» **What the task asks**
When a line of the records below contains the string "first", copy that whole line.

Data extracted from a collection

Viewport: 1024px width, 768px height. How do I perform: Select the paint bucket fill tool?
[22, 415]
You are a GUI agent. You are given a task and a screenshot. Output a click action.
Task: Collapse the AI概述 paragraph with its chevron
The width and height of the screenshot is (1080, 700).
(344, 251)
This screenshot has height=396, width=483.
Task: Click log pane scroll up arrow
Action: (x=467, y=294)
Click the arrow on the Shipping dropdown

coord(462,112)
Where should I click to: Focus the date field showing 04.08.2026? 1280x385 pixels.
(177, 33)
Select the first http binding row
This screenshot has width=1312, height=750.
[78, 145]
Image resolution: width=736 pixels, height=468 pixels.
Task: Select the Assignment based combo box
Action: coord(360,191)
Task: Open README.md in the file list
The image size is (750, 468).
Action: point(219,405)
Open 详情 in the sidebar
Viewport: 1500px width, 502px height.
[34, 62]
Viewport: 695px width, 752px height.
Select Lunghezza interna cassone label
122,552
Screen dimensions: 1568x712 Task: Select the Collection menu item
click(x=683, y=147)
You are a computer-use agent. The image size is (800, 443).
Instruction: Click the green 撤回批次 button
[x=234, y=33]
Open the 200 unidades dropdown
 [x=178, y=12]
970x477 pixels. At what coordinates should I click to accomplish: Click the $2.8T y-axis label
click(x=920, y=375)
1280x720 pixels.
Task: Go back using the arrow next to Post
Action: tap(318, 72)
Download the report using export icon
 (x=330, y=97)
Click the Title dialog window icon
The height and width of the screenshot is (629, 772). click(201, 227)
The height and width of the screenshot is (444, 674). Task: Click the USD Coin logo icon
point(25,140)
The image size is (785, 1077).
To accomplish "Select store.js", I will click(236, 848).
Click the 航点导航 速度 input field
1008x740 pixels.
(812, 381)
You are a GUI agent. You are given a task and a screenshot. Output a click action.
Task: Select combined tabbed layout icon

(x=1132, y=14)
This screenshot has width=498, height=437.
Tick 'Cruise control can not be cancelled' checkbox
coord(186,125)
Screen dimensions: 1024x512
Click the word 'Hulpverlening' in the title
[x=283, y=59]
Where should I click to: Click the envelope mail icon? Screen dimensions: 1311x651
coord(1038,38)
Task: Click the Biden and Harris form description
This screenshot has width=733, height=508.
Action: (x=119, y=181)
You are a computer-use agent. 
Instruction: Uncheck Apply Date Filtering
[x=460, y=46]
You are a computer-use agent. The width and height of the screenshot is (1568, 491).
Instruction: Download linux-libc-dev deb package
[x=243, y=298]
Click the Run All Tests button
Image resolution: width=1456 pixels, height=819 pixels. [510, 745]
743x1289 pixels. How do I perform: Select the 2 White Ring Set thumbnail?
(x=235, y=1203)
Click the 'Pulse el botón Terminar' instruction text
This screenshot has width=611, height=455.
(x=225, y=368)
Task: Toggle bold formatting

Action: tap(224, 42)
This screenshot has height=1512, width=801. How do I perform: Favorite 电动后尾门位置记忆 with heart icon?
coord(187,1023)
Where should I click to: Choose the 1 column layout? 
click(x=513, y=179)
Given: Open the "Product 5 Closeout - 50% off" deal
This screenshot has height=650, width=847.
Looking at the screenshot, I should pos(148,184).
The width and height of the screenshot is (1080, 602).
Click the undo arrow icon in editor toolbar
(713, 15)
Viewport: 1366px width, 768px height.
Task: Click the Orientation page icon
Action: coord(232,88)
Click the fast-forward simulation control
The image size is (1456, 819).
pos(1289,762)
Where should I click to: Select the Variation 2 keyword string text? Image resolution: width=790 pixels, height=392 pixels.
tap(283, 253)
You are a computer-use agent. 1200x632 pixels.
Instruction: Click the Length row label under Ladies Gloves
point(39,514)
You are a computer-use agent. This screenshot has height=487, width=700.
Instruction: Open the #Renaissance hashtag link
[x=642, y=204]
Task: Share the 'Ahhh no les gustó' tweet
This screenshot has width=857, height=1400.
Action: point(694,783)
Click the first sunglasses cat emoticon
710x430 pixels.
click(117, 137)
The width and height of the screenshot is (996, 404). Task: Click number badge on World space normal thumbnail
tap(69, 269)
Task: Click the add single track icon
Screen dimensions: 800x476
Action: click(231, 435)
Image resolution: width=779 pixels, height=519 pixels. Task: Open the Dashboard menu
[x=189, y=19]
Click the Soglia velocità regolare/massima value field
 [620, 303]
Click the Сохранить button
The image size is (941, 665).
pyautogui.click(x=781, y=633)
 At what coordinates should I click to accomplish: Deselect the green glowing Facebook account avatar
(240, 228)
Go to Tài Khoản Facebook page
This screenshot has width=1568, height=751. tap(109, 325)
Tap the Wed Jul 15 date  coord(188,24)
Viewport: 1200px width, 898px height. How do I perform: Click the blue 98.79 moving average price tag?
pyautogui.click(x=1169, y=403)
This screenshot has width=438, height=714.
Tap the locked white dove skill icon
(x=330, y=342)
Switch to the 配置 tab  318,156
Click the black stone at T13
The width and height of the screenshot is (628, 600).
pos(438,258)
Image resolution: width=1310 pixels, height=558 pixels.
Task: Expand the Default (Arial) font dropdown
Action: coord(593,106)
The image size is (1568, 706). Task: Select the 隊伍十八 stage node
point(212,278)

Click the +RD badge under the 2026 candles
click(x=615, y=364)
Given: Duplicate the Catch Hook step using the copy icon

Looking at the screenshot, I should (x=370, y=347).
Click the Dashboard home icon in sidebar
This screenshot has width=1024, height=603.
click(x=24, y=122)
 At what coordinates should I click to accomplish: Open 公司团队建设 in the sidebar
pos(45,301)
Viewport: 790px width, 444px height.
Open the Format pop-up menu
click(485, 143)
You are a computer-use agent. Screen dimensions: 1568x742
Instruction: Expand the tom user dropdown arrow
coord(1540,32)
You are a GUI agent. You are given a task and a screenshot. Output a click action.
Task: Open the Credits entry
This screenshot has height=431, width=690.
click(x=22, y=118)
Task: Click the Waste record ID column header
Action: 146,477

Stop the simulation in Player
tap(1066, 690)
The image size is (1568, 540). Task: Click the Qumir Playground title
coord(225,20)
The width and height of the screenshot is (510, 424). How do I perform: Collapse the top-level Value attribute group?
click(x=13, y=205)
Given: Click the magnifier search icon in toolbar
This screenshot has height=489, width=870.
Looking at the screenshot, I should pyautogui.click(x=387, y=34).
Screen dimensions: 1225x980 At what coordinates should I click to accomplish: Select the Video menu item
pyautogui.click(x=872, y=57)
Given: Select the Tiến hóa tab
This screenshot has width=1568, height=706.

» **Written answer**
Select the first http binding row
Click the first sunglasses cat emoticon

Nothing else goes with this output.